(Collected data)
━━━━━━━━
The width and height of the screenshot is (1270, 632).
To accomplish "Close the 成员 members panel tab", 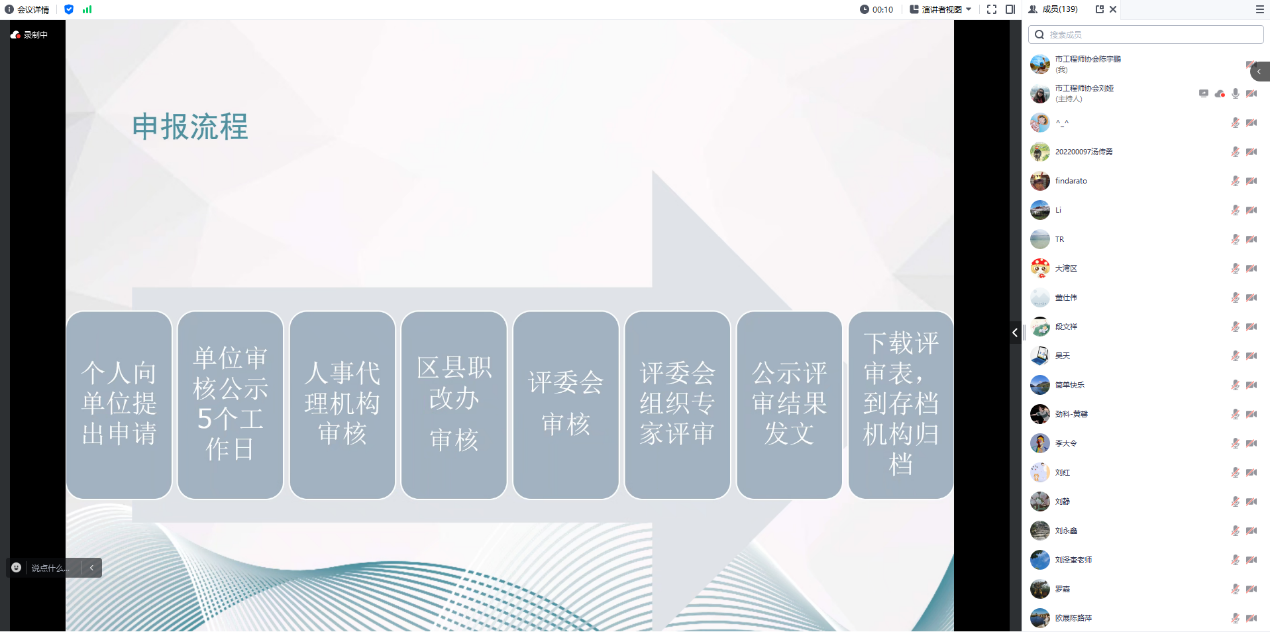I will click(1113, 9).
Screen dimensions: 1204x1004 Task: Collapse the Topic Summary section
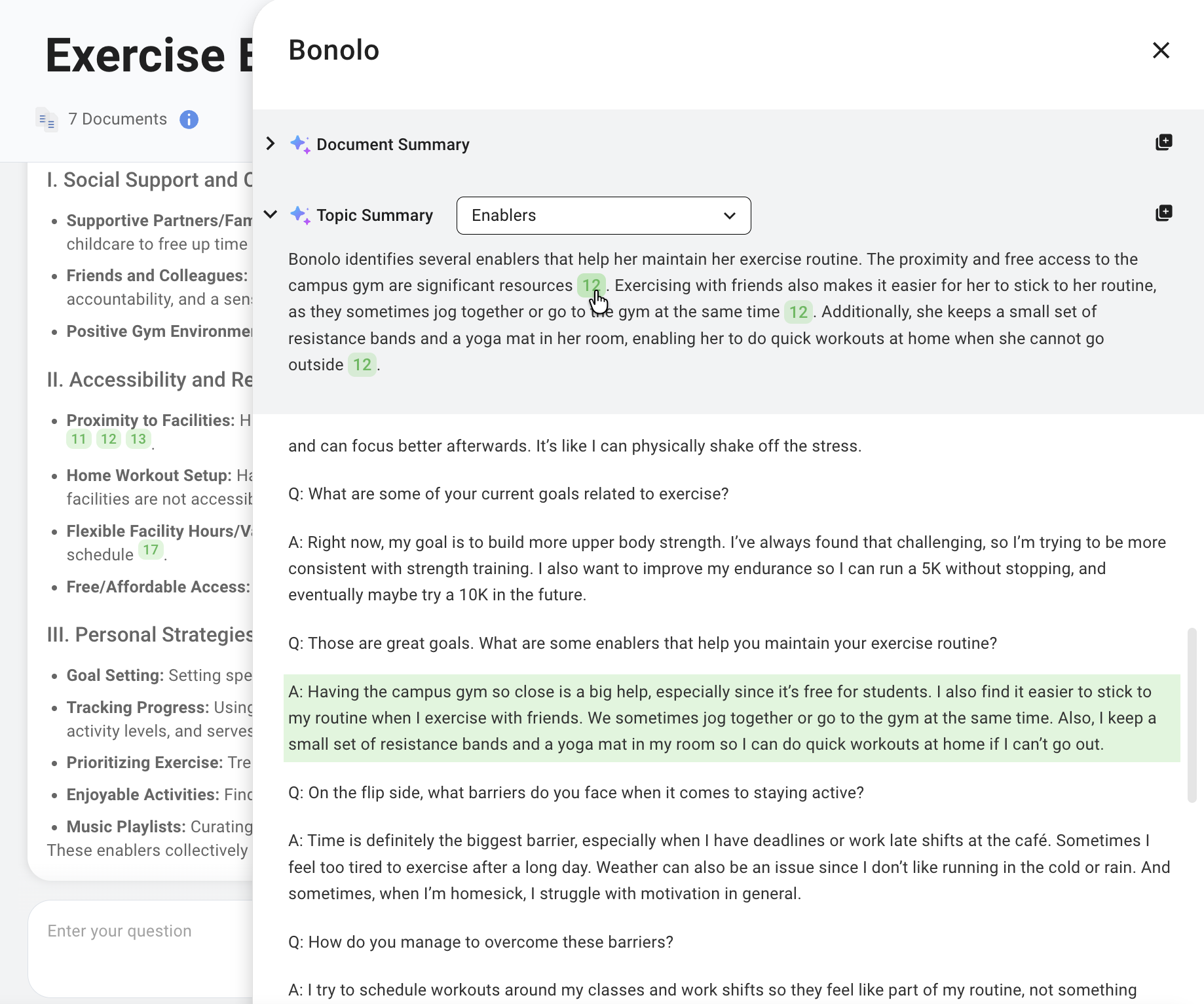point(271,214)
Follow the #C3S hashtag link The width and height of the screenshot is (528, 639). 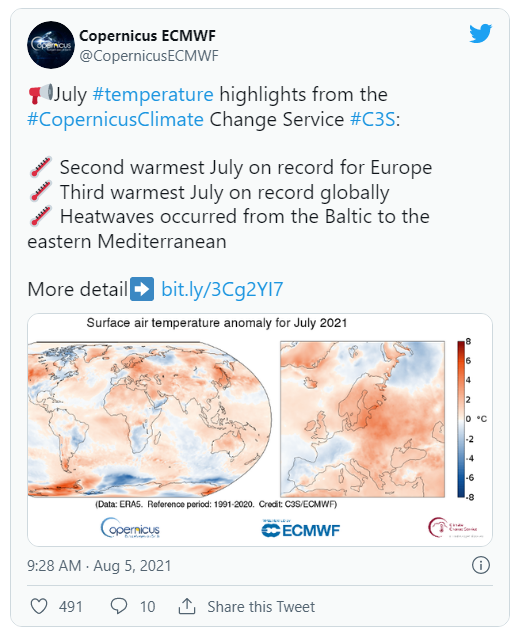point(373,119)
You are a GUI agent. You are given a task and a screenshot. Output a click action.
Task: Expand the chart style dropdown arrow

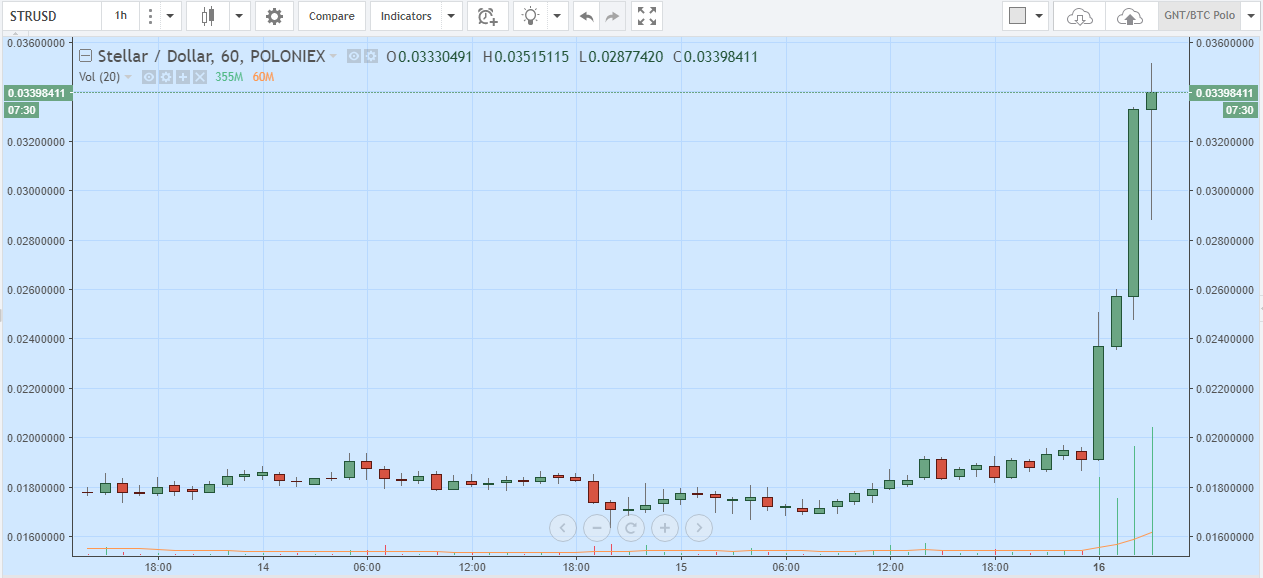click(x=239, y=16)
━━━━━━━━
- Task prompt: Copy out, exactly and without pictures, each line from the one containing "You are a GUI" through the final line of the entries, both ends included.

- Answer to this problem:
You are a GUI agent. You are given a task and a screenshot. Output a click action.
Task: Expand the chart style dropdown arrow

click(x=239, y=16)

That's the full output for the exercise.